International Union for Quaternary Research
The International Union for Quaternary Science (INQUA) was established in 1928 and exists to encourage and facilitate the research of Quaternary scientists in all disciplines. To this end:
- Five Commissions (Coastal & Marine Processes; Humans & the Biosphere; Palaeoclimates; Stratigraphy & Chronology; Terrestrial Processes, Deposits & History) provide leadership in different spheres of research, and are responsible for ensuring that INQUA scientists remain at the forefront of their fields.
- INQUA is committed to promoting collaborations among scientists around the world. It places special emphasis on assisting early career and developing country researchers to become involved in international projects.
- The Executive awards grants for running meetings to assist in planning such projects.
- INQUA continues to encourage Quaternary associations around the world to join its more than 50 national and regional Members in an on-going bid to be all-inclusive.
INQUA is a full Scientific Union member of the International Council for Science
Click here to download INQUA's statement on climate change
Quaternary International is the official journal of the International Union for Quaternary Research.
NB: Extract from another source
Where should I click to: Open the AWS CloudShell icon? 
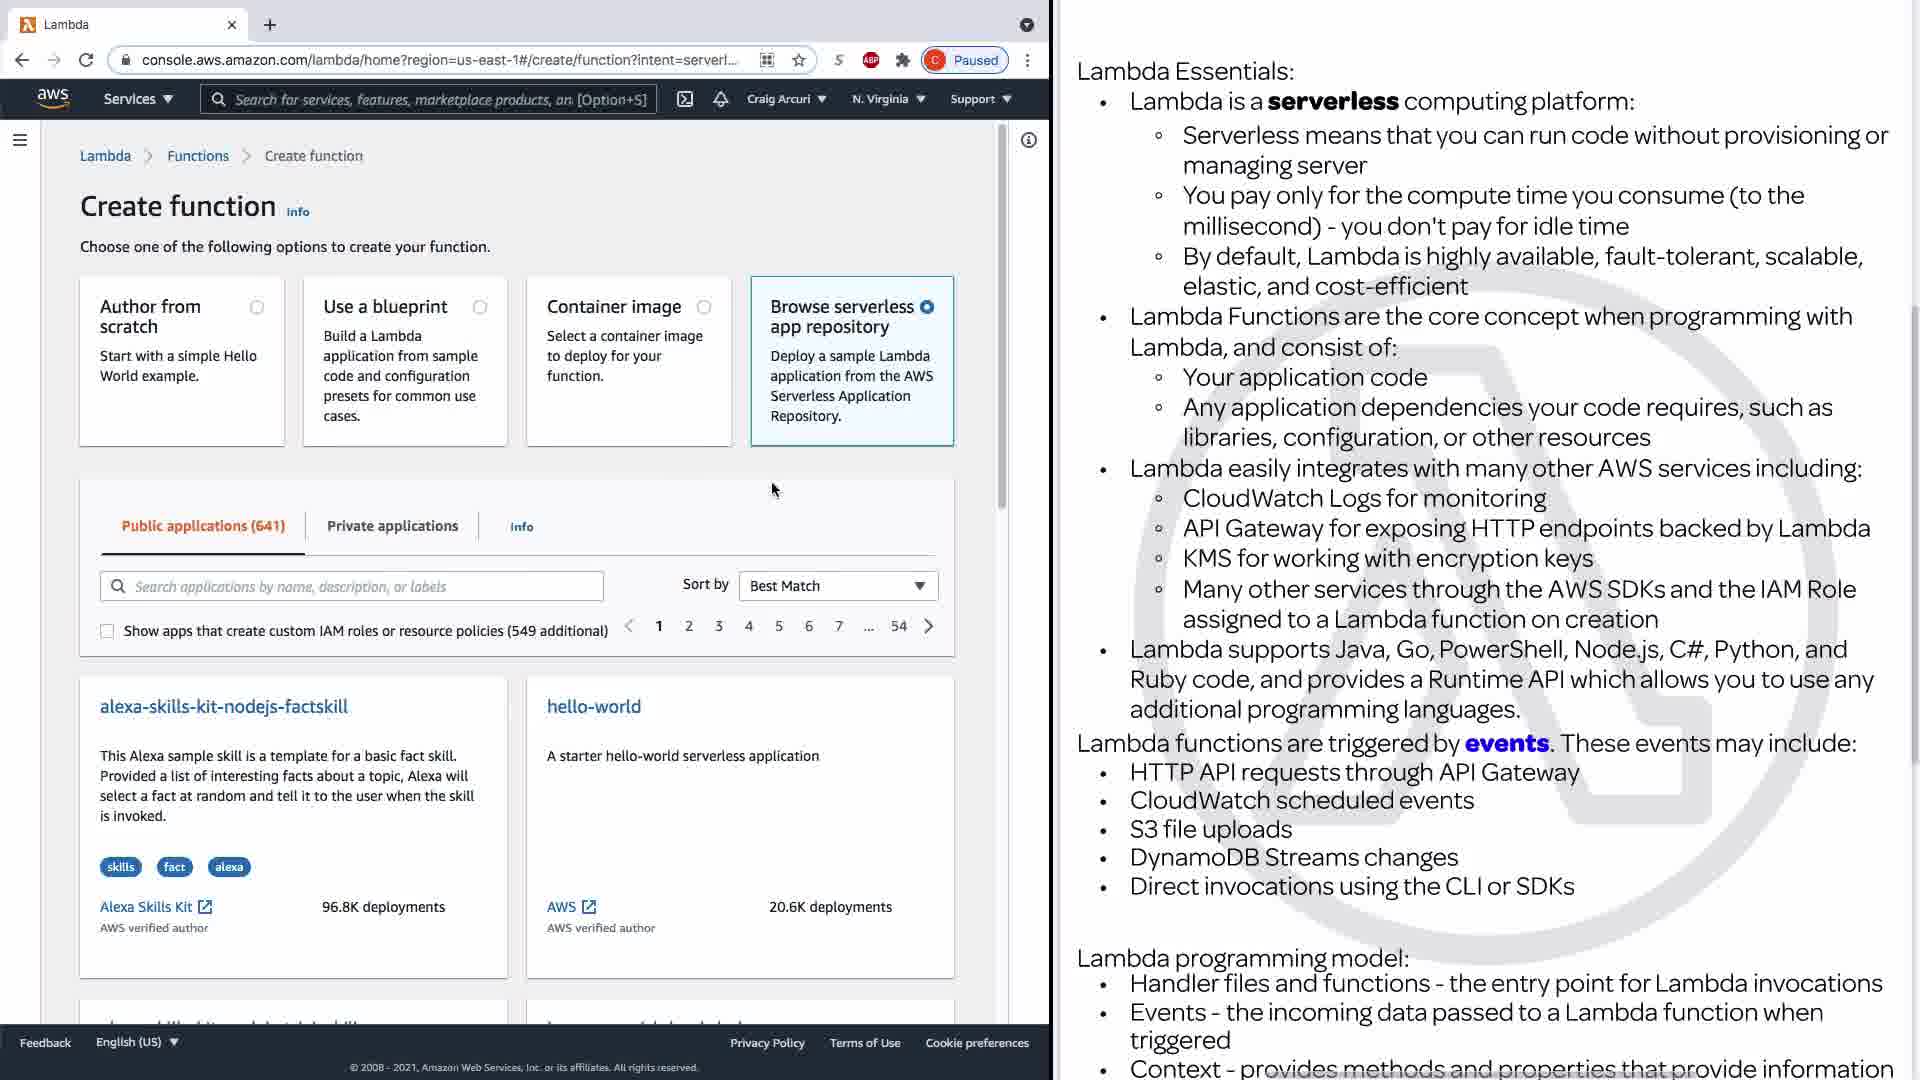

The objectives are to publish a high quality scientific journal under the auspices of the premier Quaternary association that reflects the interdiscuplinary nature of INQUA and records recent advances in Quaternary science that appeal to a wide audience. More details on our publications pages
The Quaternary Period in Earth History
The Quaternary Period spans the last 2.6 million years of the Earth's history. The Quaternary is an interval with dramatic and frequent changes in global climate. Warm interglacials alternated with cold ice ages. The Earth is right now entering a time of unusually warm climate. Significant and potentially rapid environmental changes could pose major challenges for human habitability.
The expertise of Quaternary scientists is to interpret the changing world of the glacial ages and their impact on our planet's surface environments. Quaternary palaeoclimatic investigations play a key role in the understanding of the possible future climate change on our planet.